(The Center Square) – The first public oversight hearing throughout the pandemic is set for Tuesday when members of the Illinois Senate Veterans’ Affairs Committee will meet virtually to focus on a COVID-19 outbreak in LaSalle.
Tuesday's hearing will be available to view online at 1 p.m. Committee members will hear testimony from agencies regarding the state’s COVID-19 mitigation at the LaSalle Veterans’ Home.
“This hearing will help answer questions and give the residents, their families and Senate committee members greater insight into the safety protocols used by the LaSalle Veterans’ Home staff to keep our veterans healthy and safe,” said committee chairman, state Sen Tom Cullerton, D-Villa Park. “We hope to work together to ensure our veterans receive the best care possible.”
State Sen. Paul Schimpf, R-Waterloo, said he’s been told in two weeks time that 24 of the 124 residents of the LaSalle Veterans’ Home passed away.
“If those statistics are true, those are just really frightening and hair-raising, and I’d like to get some answers as far as what has happened to cause this,” Schimpf said.
It’s been eight months of the governor’s unilateral COVID-19 orders reshaping how the state’s businesses can operate while the world waits for a vaccine. Schimpf said to his knowledge, Tuesday's hearing is the first public oversight hearing of the governor’s handling of COVID-19.

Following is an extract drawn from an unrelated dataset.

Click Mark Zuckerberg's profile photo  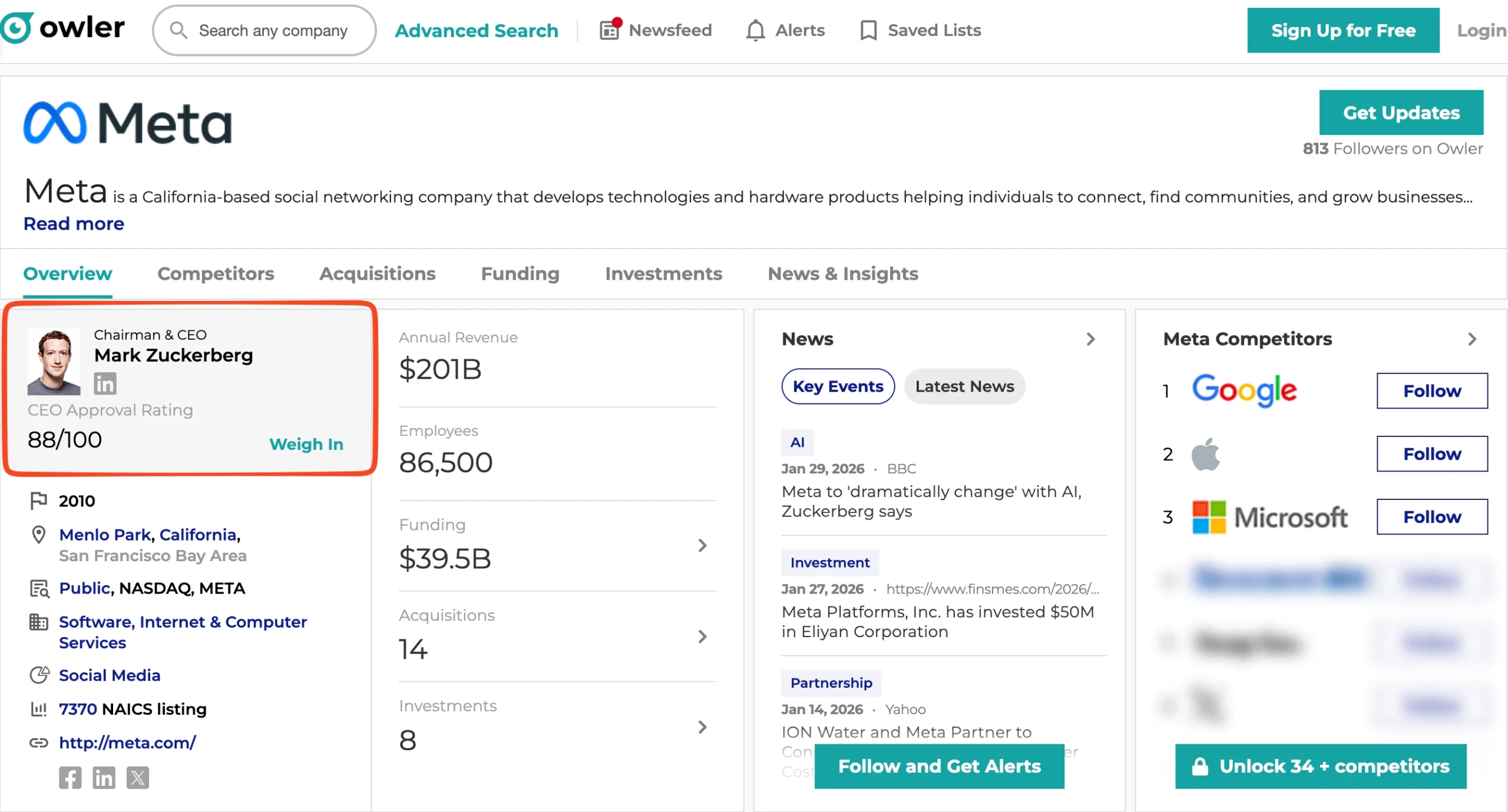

“It is unfortunate that such a tragedy is what it took to get us to hold the first oversight hearing,” he said. “This is a necessary hearing and the people of Illinois deserve some answers for what has caused this tragedy.”
More than 150 positive COVID-19 cases have been reported at the LaSalle Veterans’ Home, the pair said in a joint statement. The Illinois Department of Public Health shows 187 reported cases at the home and 24 deaths.
Schimpf said in the past eight months, it’s clear to him the focus of COVID-19 mitigation needs to be on congregate settings, not clamping down on economic activity through capacity restrictions at private businesses.
“I think that’s mostly pseudoscience,” Schimpf said of the governor’s orders limiting business operations. “We should have been really focusing almost all of our attention on protecting our vulnerable population because there’s where most of the tragedies have occurred.”
Of the 11,304 COVID-19 related deaths in Illinois, 5,782 have been in long-term care facilities. That’s 51 percent of the deaths from COVID-19 in such facilities, which are regulated by the state.